One skin burn occurred in our study during the repeat MWA of an RF-ablated lesion. The wound became infected requiring both oral and IV antibiotics, but eventually healed. The rate of complications in the literature is variable ranging from 1 to 24%, including skin burns, necrosis, osteomyelitis, soft tissue infection, complex regional pain syndrome, neuropathy, tendonitis, and hematoma [29, 30]. These complications should be considered in the context of lesion location; proximity to the skin, joints, neurovascular bundles and myotendinous junctions; percutaneous approach; and the RFA protocol. Location of osteoid osteomas in significant weight-bearing areas such as the proximal femur may require an approach that avoids areas of the bone that predominantly support tensile forces, as discussed by Witmore et al. [31]. The skin burn in this case may have been related to the proximity of the tibia to the overlying dermis and the presence of a previous ablation tract that was used for percutaneous access in both procedures. While both modalities risk skin burns at the ablation site, RFA continues to risk burns at the grounding pad sites as well [32]. Recent studies of microwave ablation have suggested a similar risk of ablation site skin burns [10].
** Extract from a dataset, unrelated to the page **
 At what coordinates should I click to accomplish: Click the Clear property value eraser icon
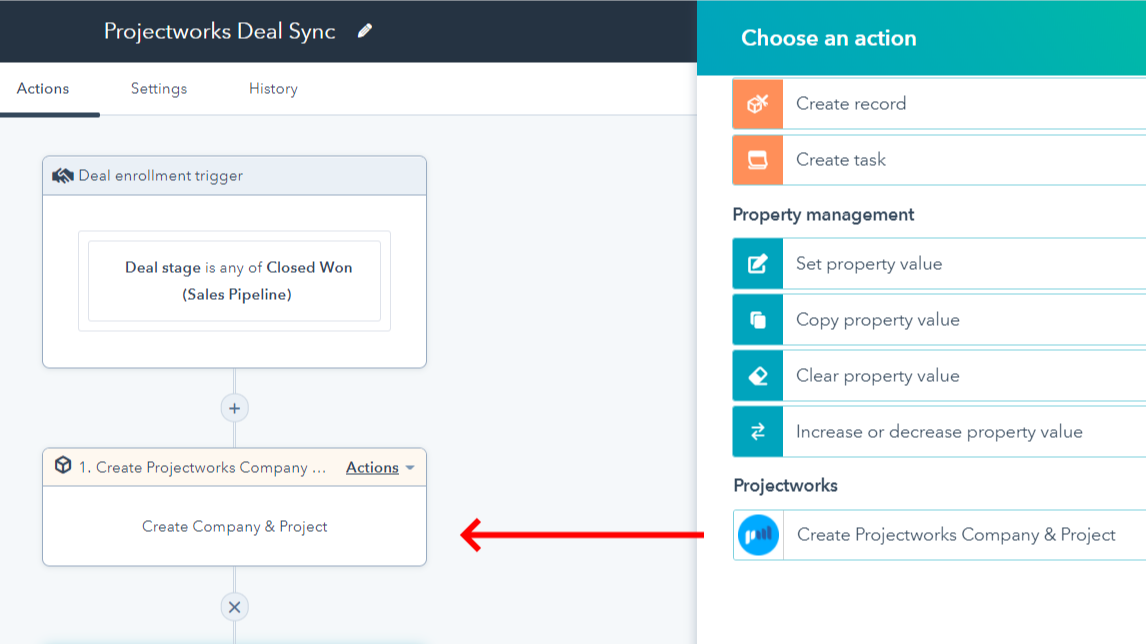tap(757, 375)
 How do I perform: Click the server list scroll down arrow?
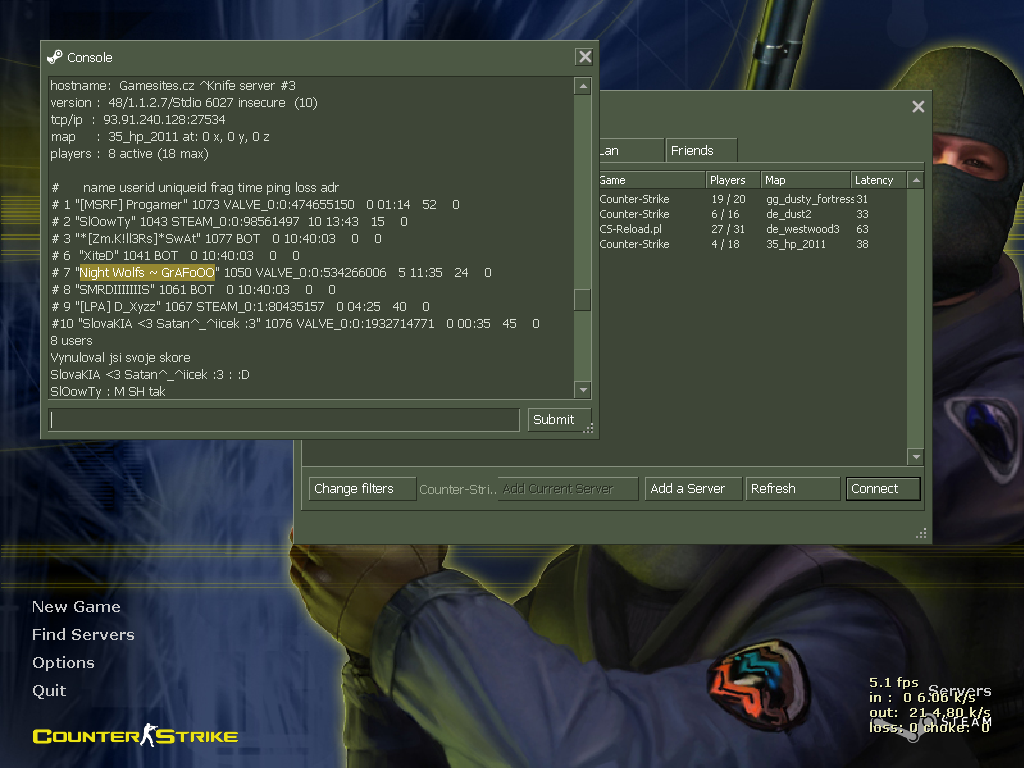click(915, 457)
Limitations of the study include the small sample size, single-center inclusion, variability in biopsy and ablation techniques, and lack of treated OOs in the spine or peri-articular region. As more MWA studies are performed with greater sample sizes and longer follow-up, the success and complication rates may adjust closer to those of radiofrequency ablation. MWA will continue to have the advantage of no grounding pad burns.

Despite the technical issues we encountered with RFA, both ablation modalities have high success rates and a similar complication profile.